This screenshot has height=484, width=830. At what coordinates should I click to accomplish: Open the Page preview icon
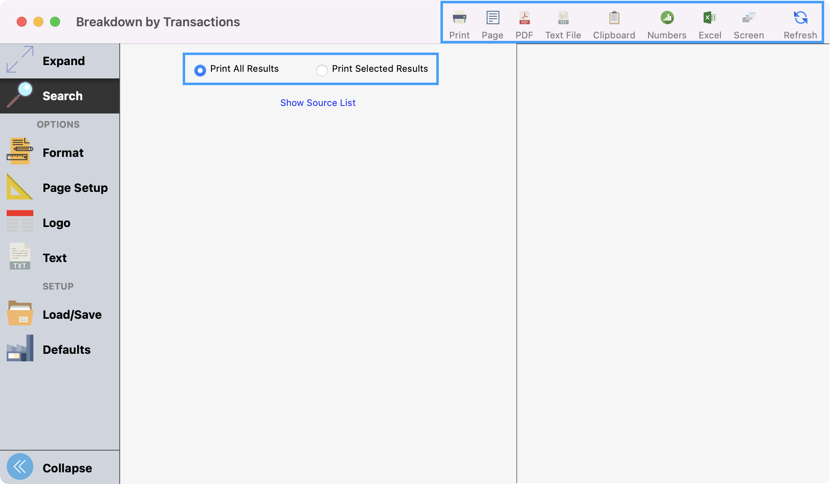pos(493,23)
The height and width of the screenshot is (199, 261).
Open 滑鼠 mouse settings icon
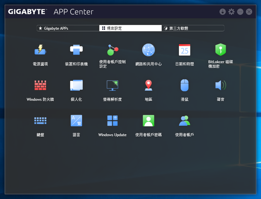[185, 85]
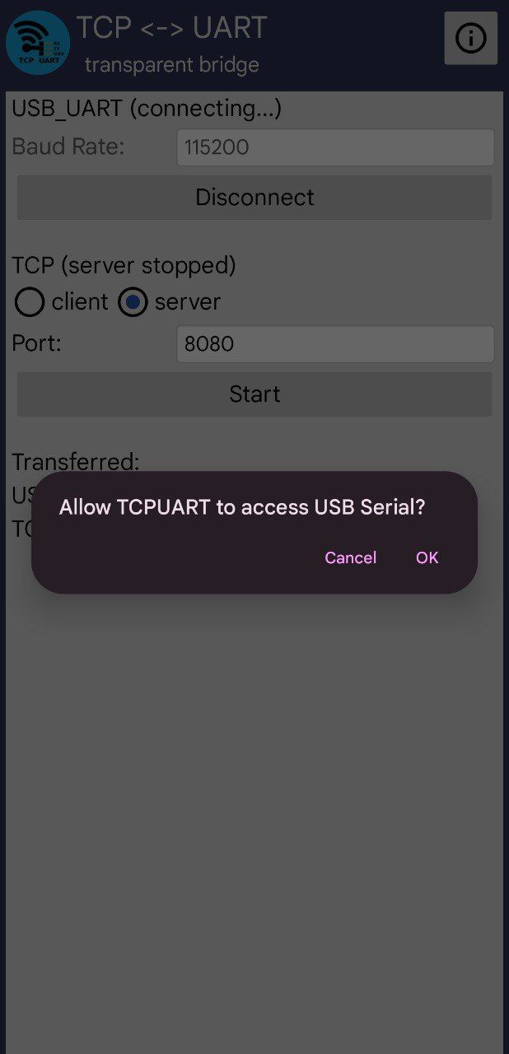
Task: Click the "Port:" label
Action: click(x=37, y=343)
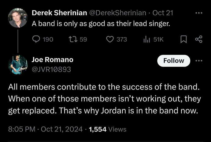Open more options next to Follow button
The image size is (211, 142).
pyautogui.click(x=199, y=61)
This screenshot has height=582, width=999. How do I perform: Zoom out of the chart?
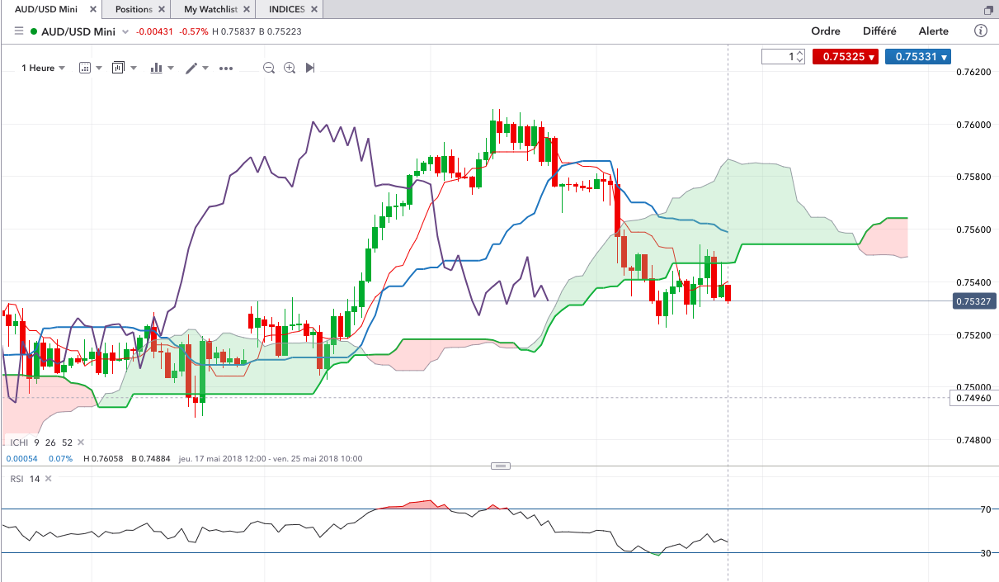tap(269, 68)
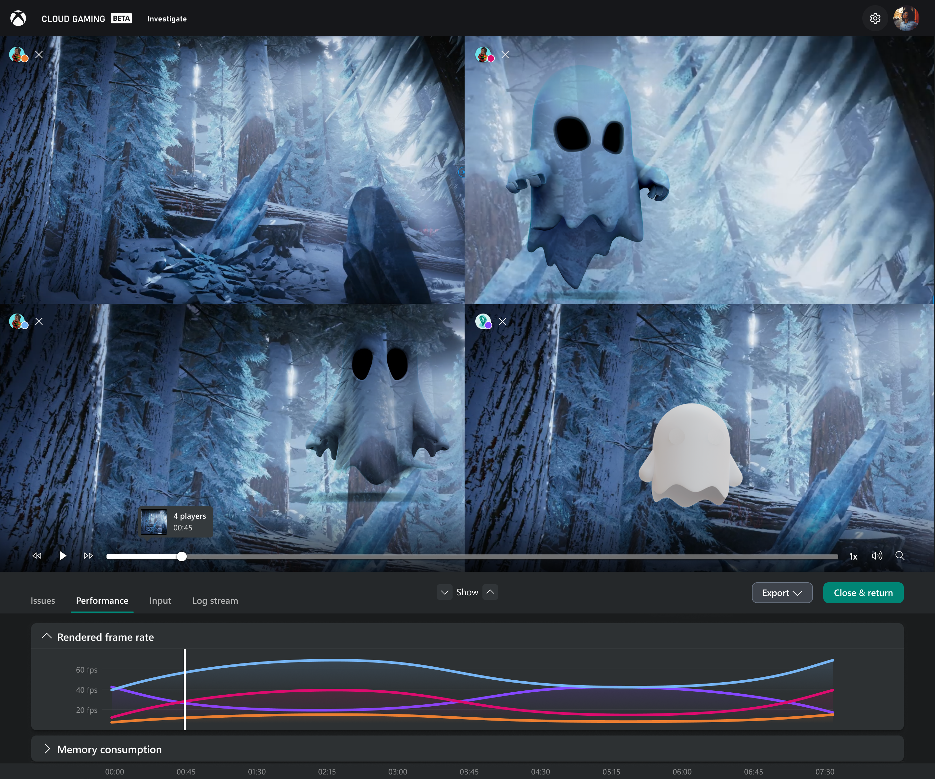The image size is (935, 779).
Task: Mute audio via the speaker icon
Action: pos(877,556)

**********

# AIM OF THE TASK
Return the items exactly as they appear, starting at the line that contains "This screenshot has height=582, width=999." and continuing through the end of the items, with both ends included. Omit the pictures.

# ANSWER FOR THE TASK
This screenshot has height=582, width=999. How do I perform: Zoom out of the chart?
tap(269, 68)
The image size is (935, 779).
Task: Mute audio via the speaker icon
Action: pos(877,556)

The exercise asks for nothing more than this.